Work to be completed: Once you find the line with "Task: Click the Munich city heading" in the entries below, return exactly every line from it through the line with "Toggle selection of 4 Модуль Upscale folder".

Collected data entries:
● ● ● ● ● ● ●
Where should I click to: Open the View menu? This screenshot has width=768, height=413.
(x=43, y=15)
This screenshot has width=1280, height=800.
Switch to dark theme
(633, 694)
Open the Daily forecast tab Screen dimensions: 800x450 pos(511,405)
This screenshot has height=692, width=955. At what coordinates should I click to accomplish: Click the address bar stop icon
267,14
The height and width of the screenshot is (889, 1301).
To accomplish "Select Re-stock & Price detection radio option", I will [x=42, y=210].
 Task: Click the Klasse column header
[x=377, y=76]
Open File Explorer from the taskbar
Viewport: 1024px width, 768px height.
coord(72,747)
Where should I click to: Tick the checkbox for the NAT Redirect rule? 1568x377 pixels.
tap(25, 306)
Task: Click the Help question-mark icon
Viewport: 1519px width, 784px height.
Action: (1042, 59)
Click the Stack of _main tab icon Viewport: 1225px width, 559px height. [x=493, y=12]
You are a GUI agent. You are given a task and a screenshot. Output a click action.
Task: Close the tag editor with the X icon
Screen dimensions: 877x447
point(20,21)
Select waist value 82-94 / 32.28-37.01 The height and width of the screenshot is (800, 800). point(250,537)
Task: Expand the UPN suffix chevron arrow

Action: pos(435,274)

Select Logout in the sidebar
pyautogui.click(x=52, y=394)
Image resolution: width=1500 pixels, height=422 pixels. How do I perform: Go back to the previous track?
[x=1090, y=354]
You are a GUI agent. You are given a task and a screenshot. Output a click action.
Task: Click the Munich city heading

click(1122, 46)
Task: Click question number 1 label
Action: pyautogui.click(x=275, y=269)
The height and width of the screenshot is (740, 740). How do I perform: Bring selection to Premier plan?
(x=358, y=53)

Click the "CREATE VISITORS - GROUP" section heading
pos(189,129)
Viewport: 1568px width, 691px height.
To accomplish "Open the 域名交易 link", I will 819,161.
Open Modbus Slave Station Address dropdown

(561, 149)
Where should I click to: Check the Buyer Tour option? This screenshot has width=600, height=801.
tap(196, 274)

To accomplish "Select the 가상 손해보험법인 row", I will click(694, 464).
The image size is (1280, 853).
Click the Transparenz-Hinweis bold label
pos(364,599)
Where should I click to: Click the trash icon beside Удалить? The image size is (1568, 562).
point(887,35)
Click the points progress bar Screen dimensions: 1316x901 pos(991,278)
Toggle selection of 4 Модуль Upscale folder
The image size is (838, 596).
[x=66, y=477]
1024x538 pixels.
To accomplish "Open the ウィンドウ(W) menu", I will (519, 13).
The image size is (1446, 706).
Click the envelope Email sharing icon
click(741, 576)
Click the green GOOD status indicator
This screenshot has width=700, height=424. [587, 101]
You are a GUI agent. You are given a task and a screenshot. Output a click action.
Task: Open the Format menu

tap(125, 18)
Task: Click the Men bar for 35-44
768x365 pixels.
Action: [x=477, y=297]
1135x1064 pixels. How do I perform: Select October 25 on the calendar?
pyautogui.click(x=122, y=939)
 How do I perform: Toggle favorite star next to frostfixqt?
● ● ● ● ● ● ●
Response area:
Task: Click the Munich city heading

click(1122, 46)
Task: Click question number 1 label
Action: pyautogui.click(x=275, y=269)
The height and width of the screenshot is (740, 740). How do I perform: Bring selection to Premier plan?
(x=358, y=53)

Click the "CREATE VISITORS - GROUP" section heading
pos(189,129)
Viewport: 1568px width, 691px height.
To accomplish "Open the 域名交易 link", I will 819,161.
Open Modbus Slave Station Address dropdown

(561, 149)
Where should I click to: Check the Buyer Tour option? This screenshot has width=600, height=801.
tap(196, 274)

To accomplish "Select the 가상 손해보험법인 row", I will click(694, 464).
The image size is (1280, 853).
Click the Transparenz-Hinweis bold label
pos(364,599)
Where should I click to: Click the trash icon beside Удалить? The image size is (1568, 562).
point(887,35)
Click the points progress bar Screen dimensions: 1316x901 pos(991,278)
Toggle selection of 4 Модуль Upscale folder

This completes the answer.